Mending wall

The opening work of New England poet Robert Frost’s volume North of Boston, Mending Wall is a sophisticated, rational man’s mischief with the psychological necessity an obsolete wall commands for his primitive neighbour.

Mending Wall

Robert Frost

Something there is that doesn’t love a wall,
That sends the frozen-ground-swell under it,
And spills the upper boulders in the sun;
And makes gaps even two can pass abreast.
The work of hunters is another thing:
I have come after them and made repair
Where they have left not one stone on stone,
But they would have the rabbit out of hiding,
To please the yelping dogs.
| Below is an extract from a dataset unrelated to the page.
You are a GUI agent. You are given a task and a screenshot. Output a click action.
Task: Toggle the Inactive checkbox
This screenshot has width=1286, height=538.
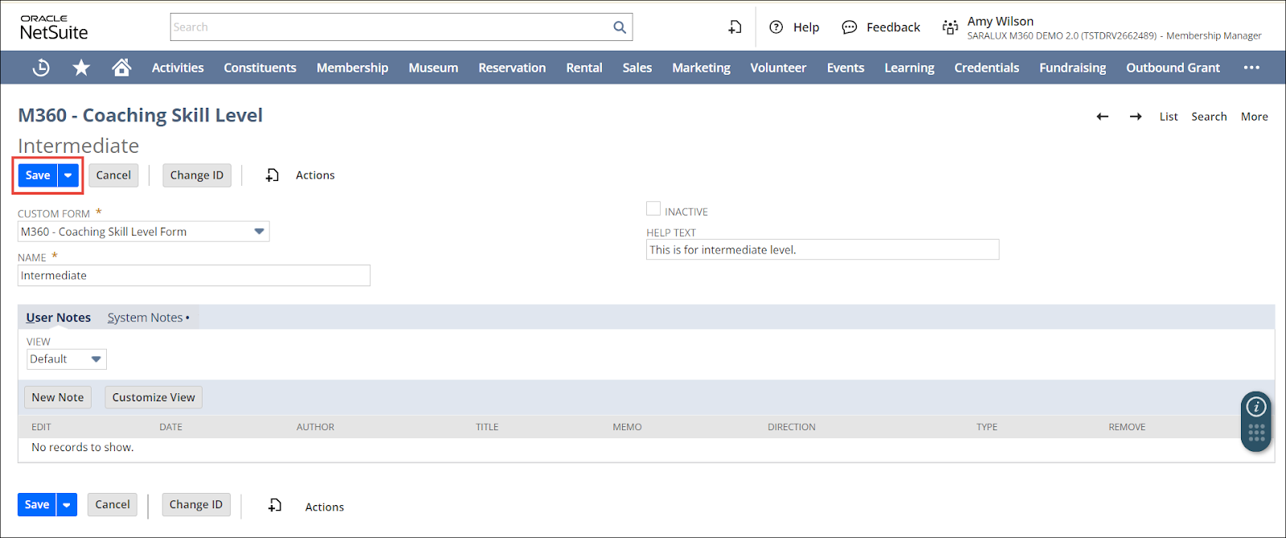click(x=653, y=209)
The gaps I mean,
No one has seen them made or heard them made,
But at spring mending-time we find them there.
I let my neighbor know beyond the hill;
And on a day we meet to walk the line
And set the wall between us once again.
We keep the wall between us as we go.
To each the boulders that have fallen to each.
And some are loaves and some so nearly balls
We have to use a spell to make them balance:
“Stay where you are until our backs are turned!”
We wear our fingers rough with handling them.
Oh, just another kind of outdoor game,
One on a side. It comes to little more:
He is all pine and I am apple-orchard.
My apple trees will never get across
And eat the cones under his pines, I tell him.
He only says, “Good fences make good neighbors.”
Spring is the mischief in me, and I wonder
If I could put a notion in his head:
“Why do they make good neighbors? Isn’t it
Where there are cows? But here there are no cows.
Before I built a wall I’d ask to know
What I was walling in or walling out,
And to whom I was like to give offence.
Something there is that doesn’t love a wall,
That wants it down!” I could say “Elves” to him,
But it’s not elves exactly, and I’d rather
He said it for himself. I see him there,
Bringing a stone grasped firmly by the top
In each hand, like an old-stone savage armed.
He moves in darkness as it seems to me,
Not of woods only and the shade of trees.
He will not go behind his father’s saying,
And he likes having thought of it so well
He says again, “Good fences make good neighbors.”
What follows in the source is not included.